Junior Seau’s enshrinement into the Pro Football Hall of Fame was bound to be an uneasy moment for the NFL. Following the linebacker’s suicide in 2012 and doctors subsequently finding evidence of CTE in his brain, Seau in some way became synonymous with the NFL’s head-injury crisis. While hardly the only prominent former player to take his life and be diagnosed with CTE, he was the most celebrated. His death touched off a panic in fans like no other.
The world won’t get any reminders of CTE and suicide and the lawsuit the family has filed against the NFL during Seau’s induction on August 8, however. Because, according to The New York Times, the Hall of Fame won’t allow it.
But the Hall of Fame does not plan to let Sydney or anyone else speak on his behalf. Instead, it will only show a video that will commemorate his career, while avoiding questions about his suicide in 2012 and the subsequent diagnosis of traumatic brain injury that doctors said they believed was brought on by hits to his head. Nor will the video mention the lawsuit that Seau’s family has filed against the N.F.L., which is trying to curb injuries in active players and address brain disease in thousands of retired ones.
To the Hall of Fame officials, simply showing the video, which will not invoke Seau’s suicide, will keep the focus on his playing days. To his family still grappling with his death, though, the tribute seems underwhelming for one of the sport’s best linebackers and a highly regarded figure in Southern California where Seau grew up and played most of his career.
The Hall used to allow presenters for deceased inductees to speak, though Hall of Fame spokesman Joe Horrigan said the presenters often would just repeat what was in the video produced for the player by NFL Network. So the HOF a few years ago stopped allowing presenters for deceased players. Of course, this is an extraordinary case and that rule was simply made out of concern for the entertainment for fans watching. The Pro Football Hall of Fame and the NFL owe it to Junior Seau to allow his daughter, Sydney, to speak. They owe him more than a video that avoids entirely the reason why he took his own life.
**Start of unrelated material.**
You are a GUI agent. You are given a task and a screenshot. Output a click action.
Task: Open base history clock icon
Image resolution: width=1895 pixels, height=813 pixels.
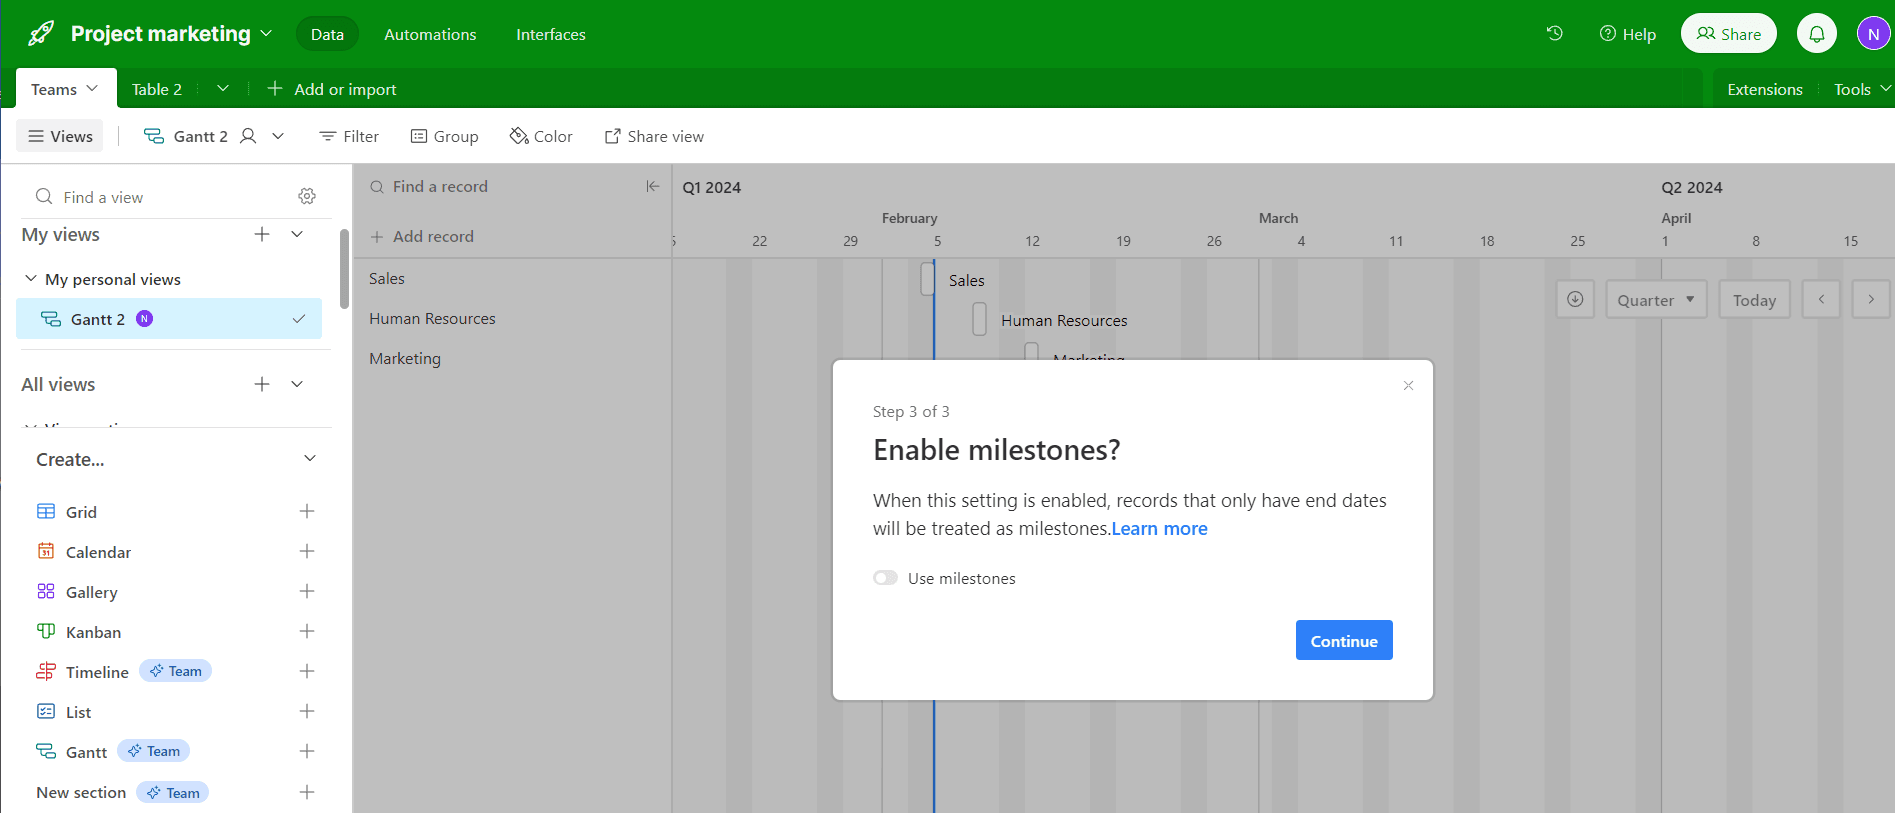click(1554, 34)
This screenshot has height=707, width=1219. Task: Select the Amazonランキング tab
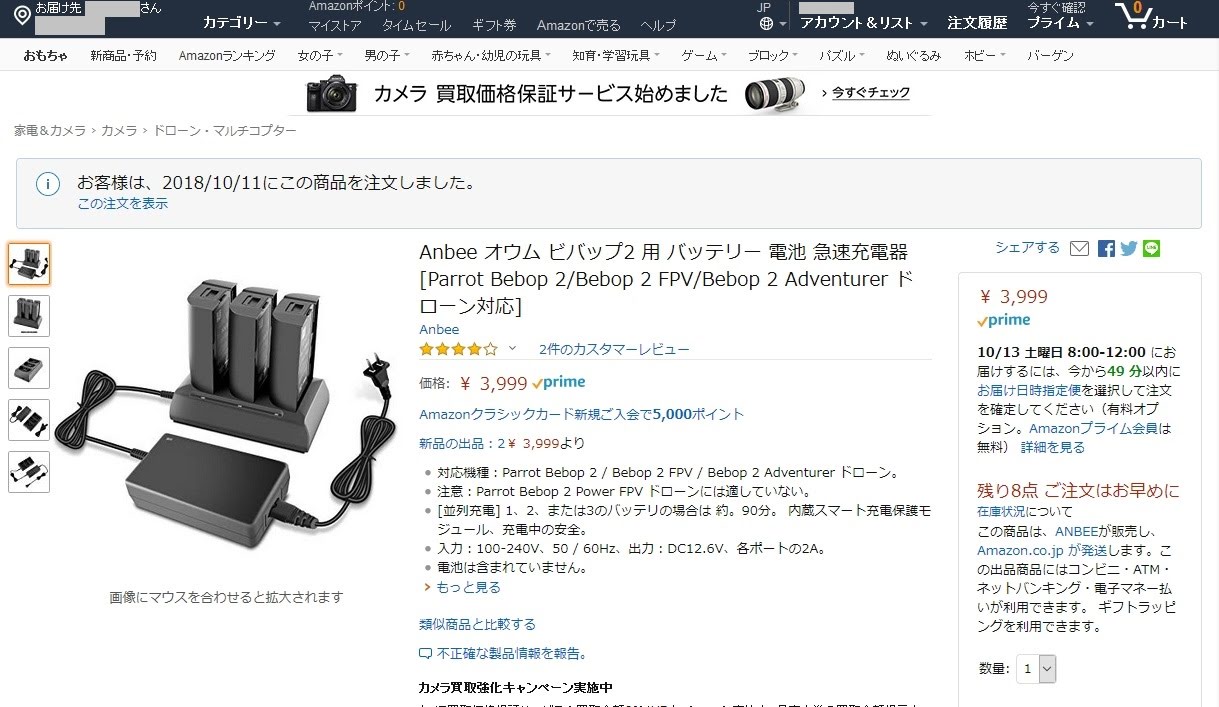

The Pro Football Hall of Fame in the near future plans on making itself a “Disney of Pro Football” with assisted living centers for former players and chances for fans to interact with those players. Obviously some of these players are going to be dealing with the same struggles that Seau did in the years before his death. To claim the Hall is only an institution that only concerns itself with on-field matters is both disgusting and a contradiction for how the Hall plans to make market itself in the future.